**Requirement:**
When you restate the entries that follow, keep every word exactly and drop the pictures.
+---+
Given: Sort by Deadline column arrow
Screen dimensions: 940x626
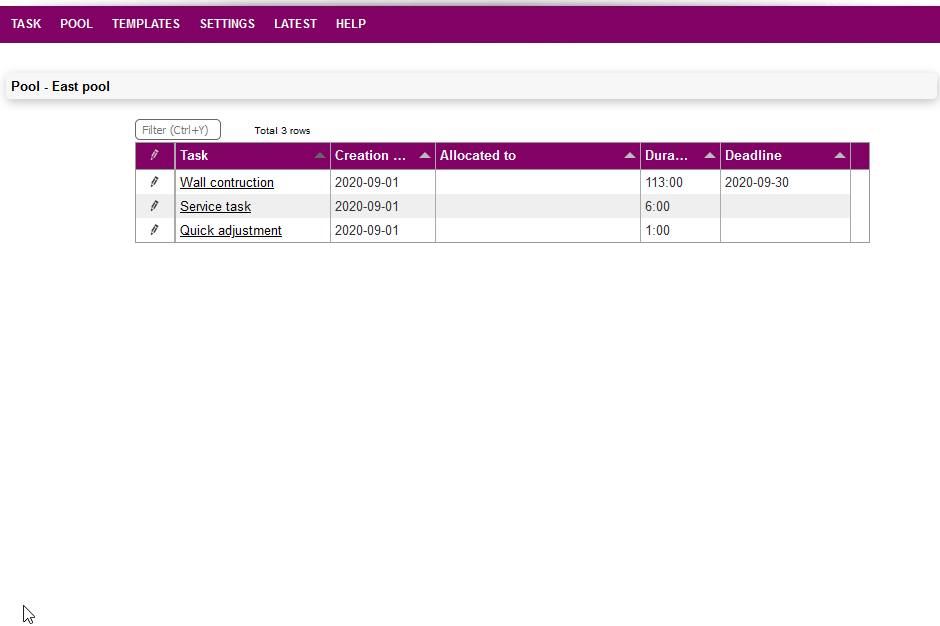Looking at the screenshot, I should point(839,156).
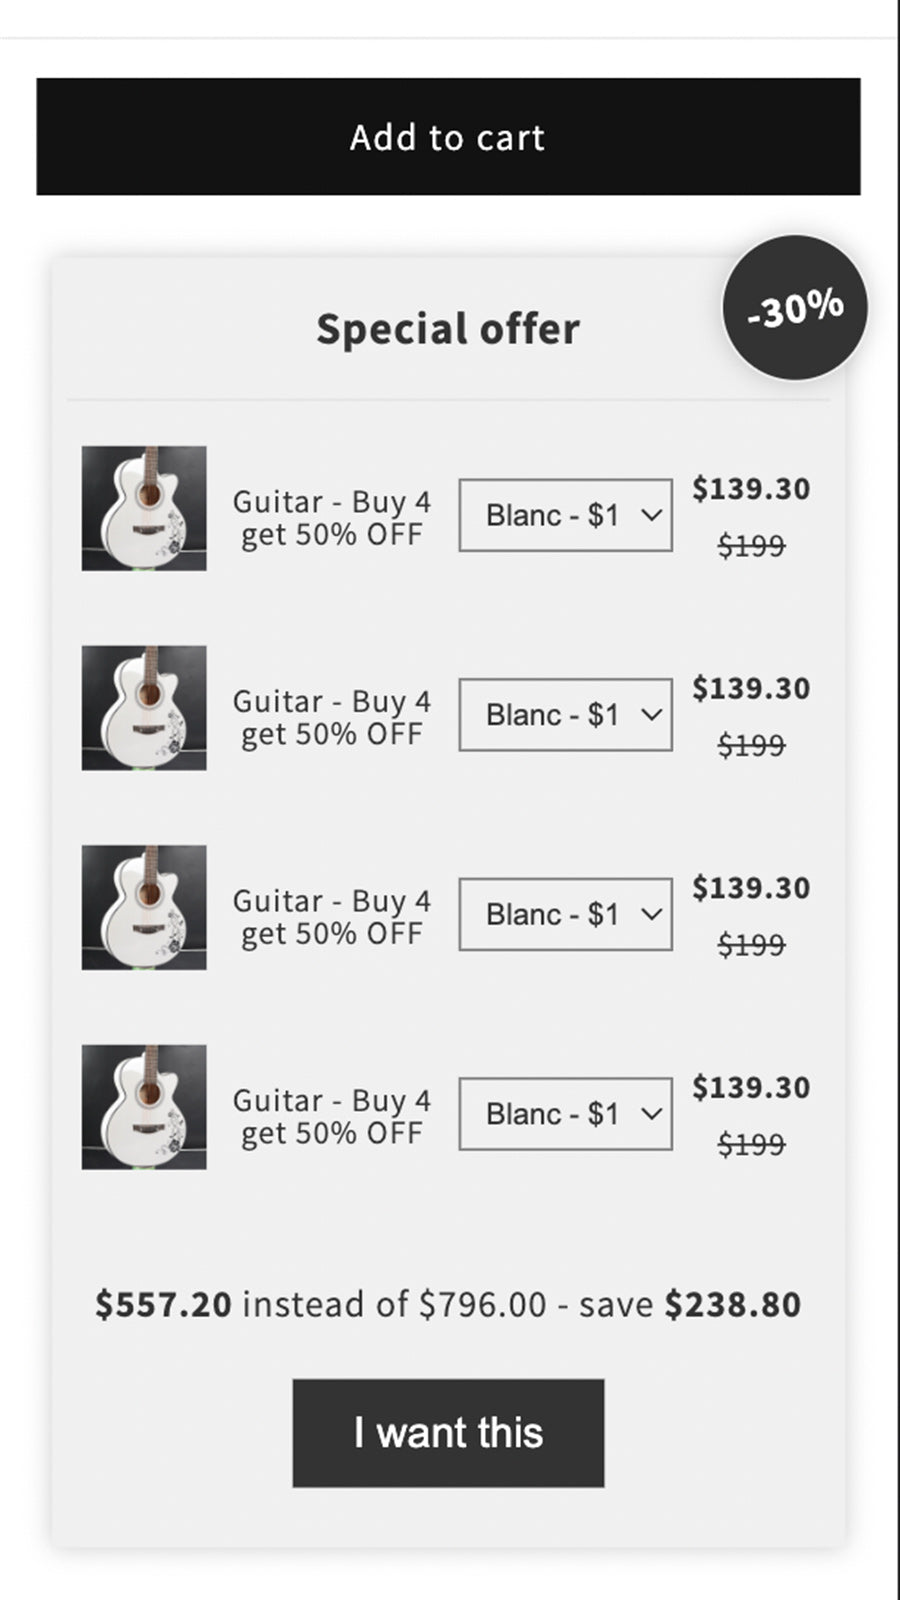This screenshot has height=1600, width=900.
Task: Click the last row's crossed-out $199 price
Action: pyautogui.click(x=751, y=1144)
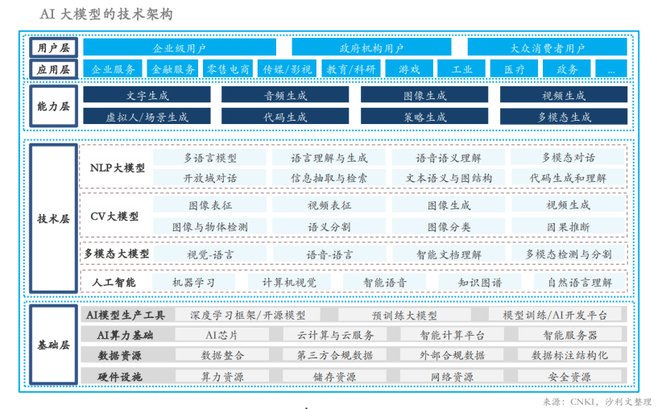The width and height of the screenshot is (670, 409).
Task: Select the NLP大模型 row heading
Action: click(x=117, y=167)

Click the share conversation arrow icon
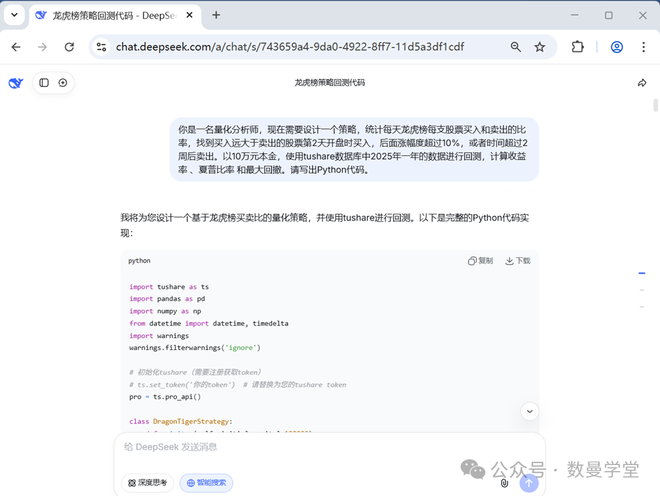(642, 83)
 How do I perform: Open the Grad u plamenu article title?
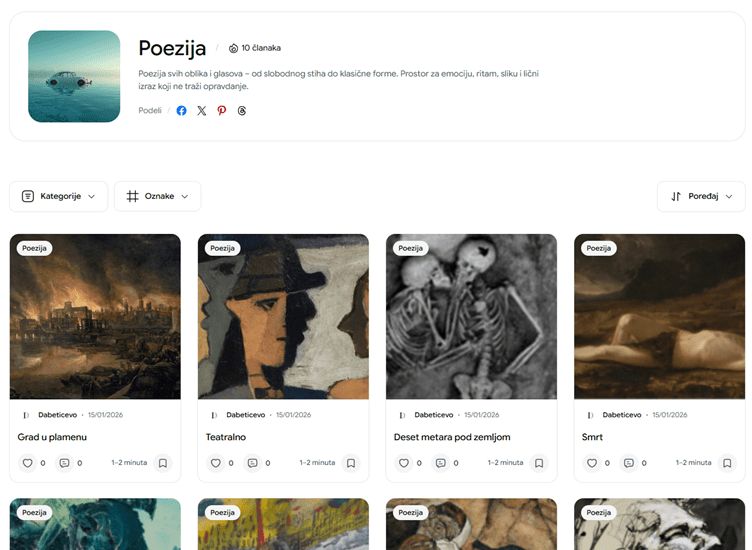52,437
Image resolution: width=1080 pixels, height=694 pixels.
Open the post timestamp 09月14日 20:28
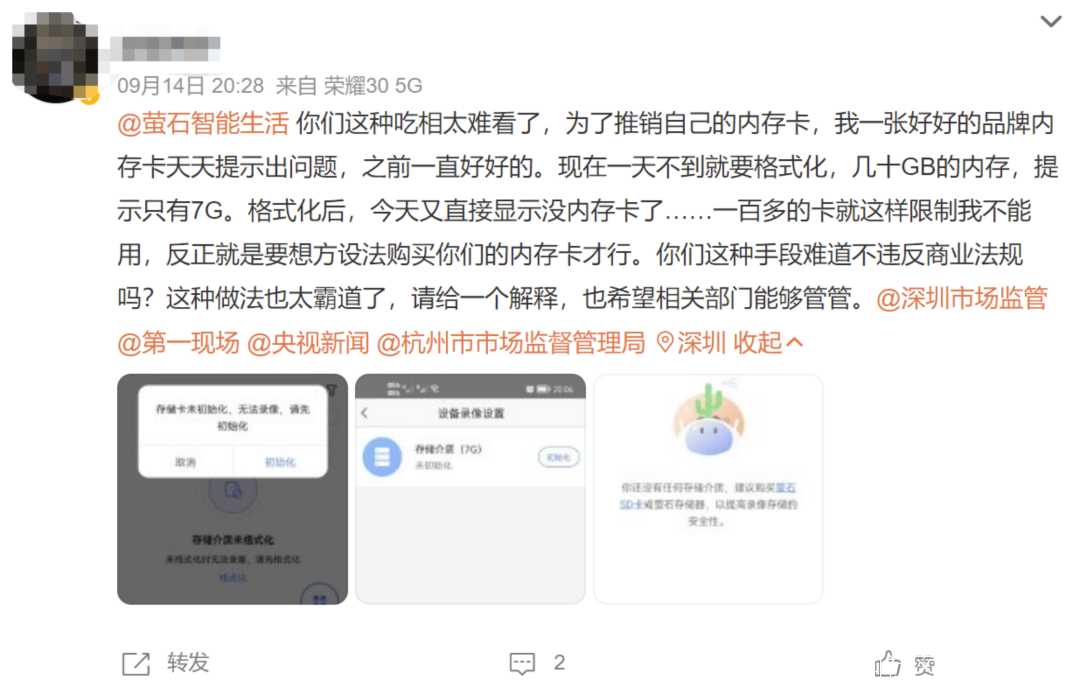191,85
+---+
**Answer space:**
Given: Sort by Deadline column arrow
Screen dimensions: 940x626
Looking at the screenshot, I should point(839,156).
This screenshot has height=1600, width=900.
Task: Click the last row's crossed-out $199 price
Action: pyautogui.click(x=751, y=1144)
The width and height of the screenshot is (670, 409).
Task: Select the NLP大模型 row heading
Action: click(x=117, y=167)

Click the share conversation arrow icon
(642, 83)
 How do I perform: Open the Grad u plamenu article title?
52,437
Image resolution: width=1080 pixels, height=694 pixels.
Open the post timestamp 09月14日 20:28
191,85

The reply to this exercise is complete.